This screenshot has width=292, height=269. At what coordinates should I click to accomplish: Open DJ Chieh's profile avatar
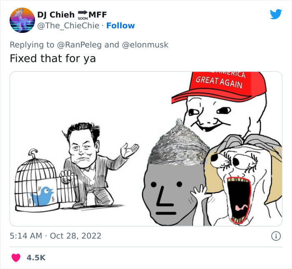click(22, 20)
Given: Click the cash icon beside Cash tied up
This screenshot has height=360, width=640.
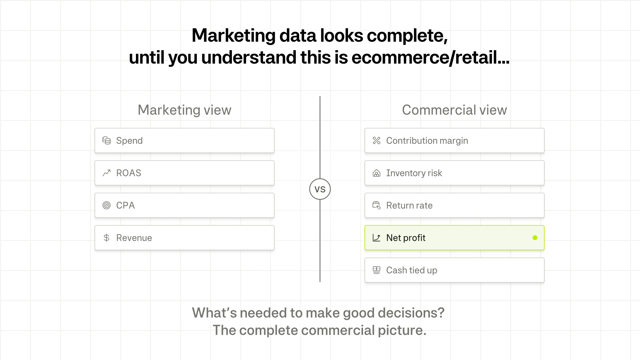Looking at the screenshot, I should 377,270.

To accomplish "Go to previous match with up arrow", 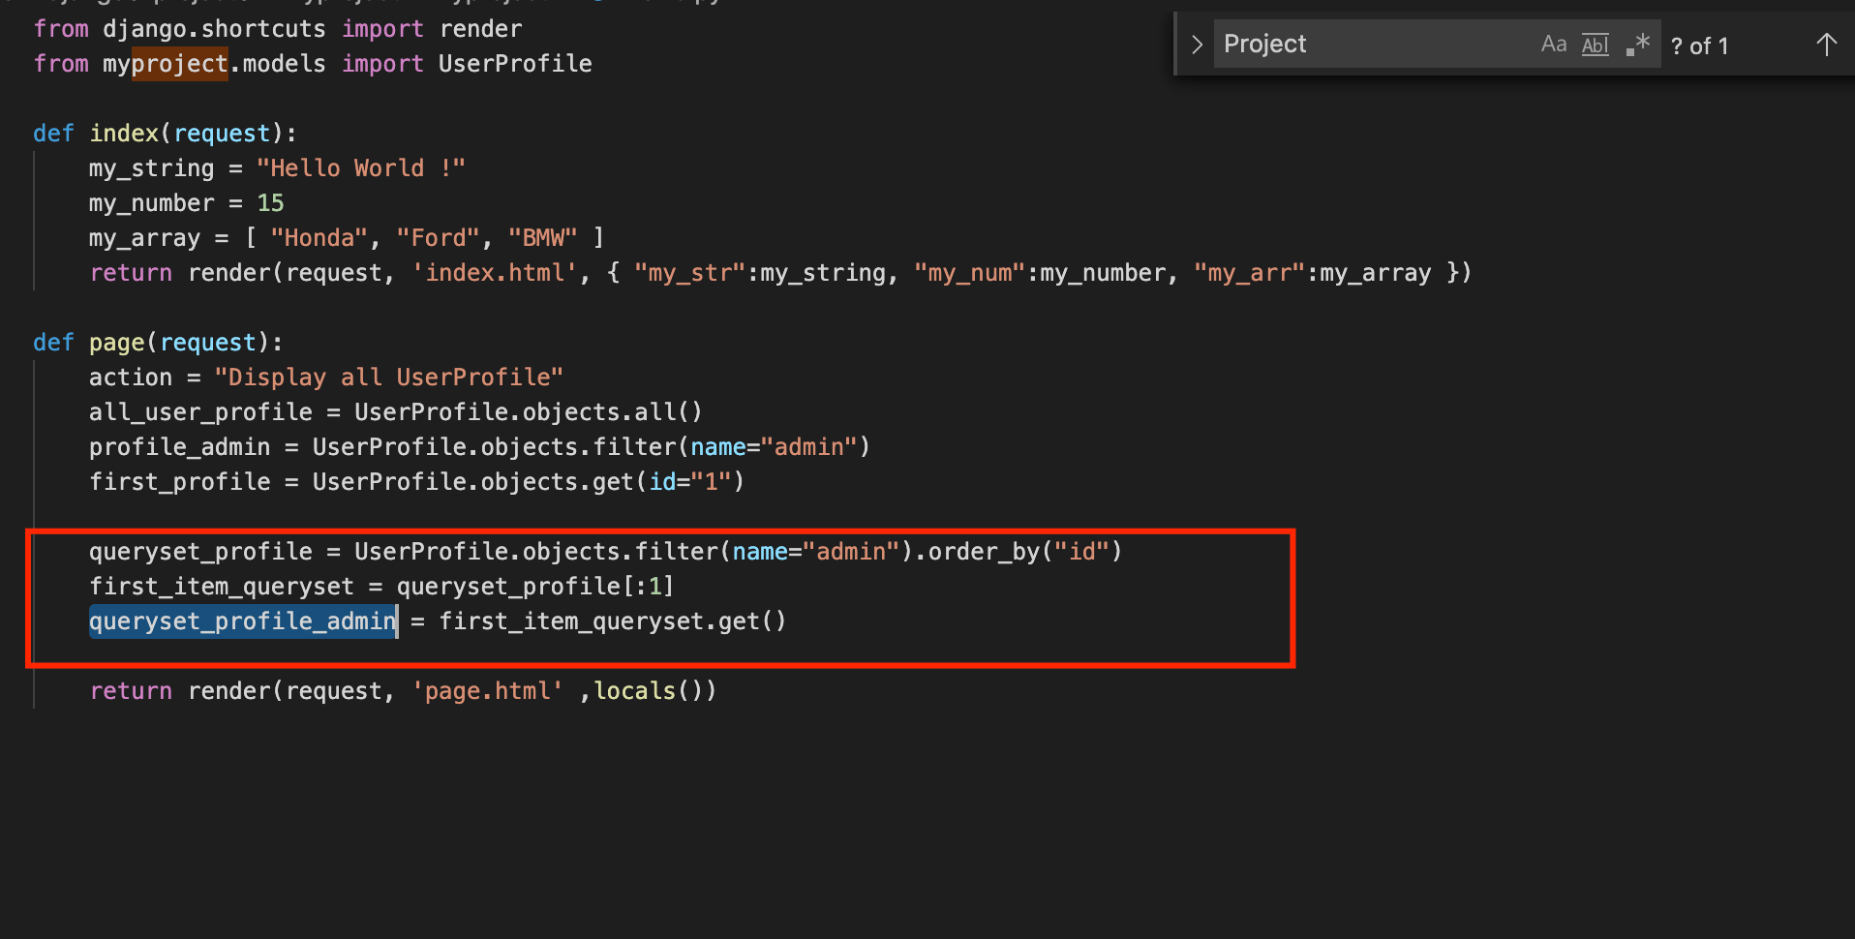I will click(1826, 44).
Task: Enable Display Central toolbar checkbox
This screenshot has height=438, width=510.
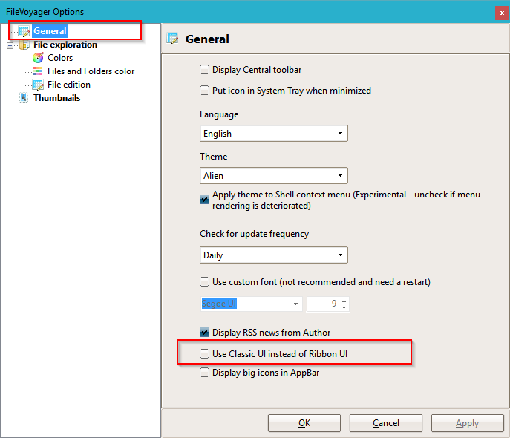Action: (204, 70)
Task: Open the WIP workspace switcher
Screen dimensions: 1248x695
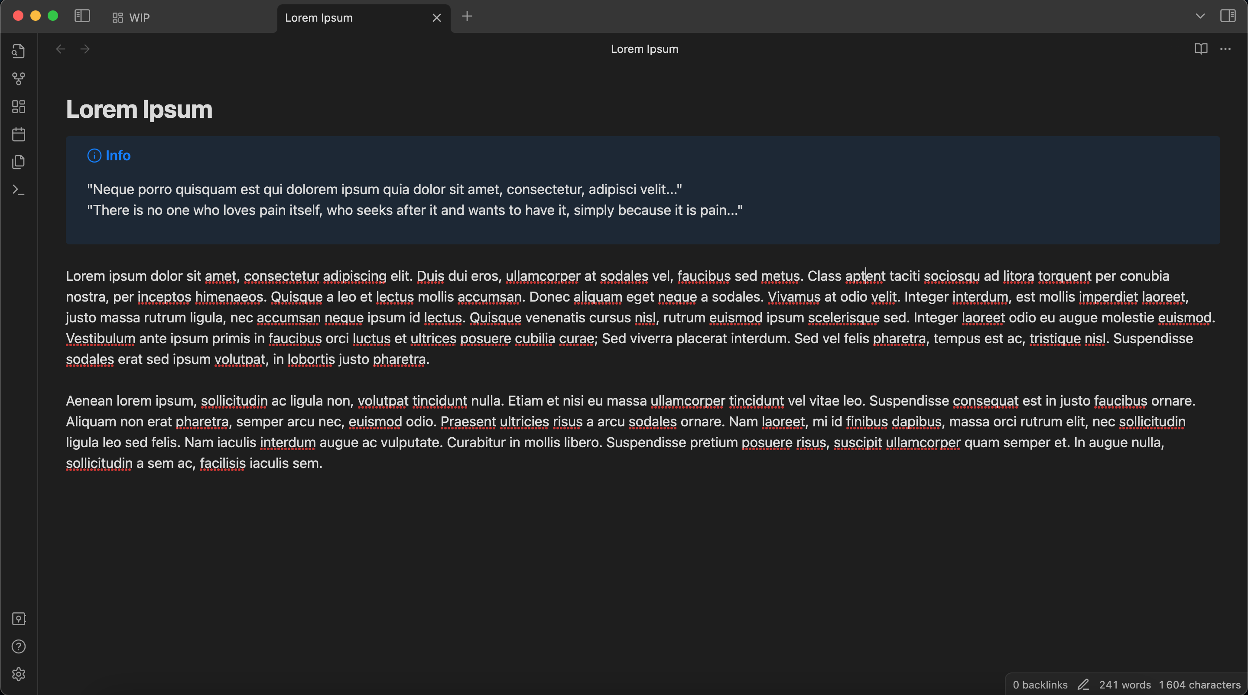Action: 130,17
┄┄┄┄┄┄┄┄┄┄
● **What needs to be done**
Transcribe verbatim the lines from the one containing "Task: Open the WIP workspace switcher" through the end of the entries, both ends included, and leave out the pictures.

● **Answer for the task**
Task: Open the WIP workspace switcher
Screen dimensions: 1248x695
Action: 130,17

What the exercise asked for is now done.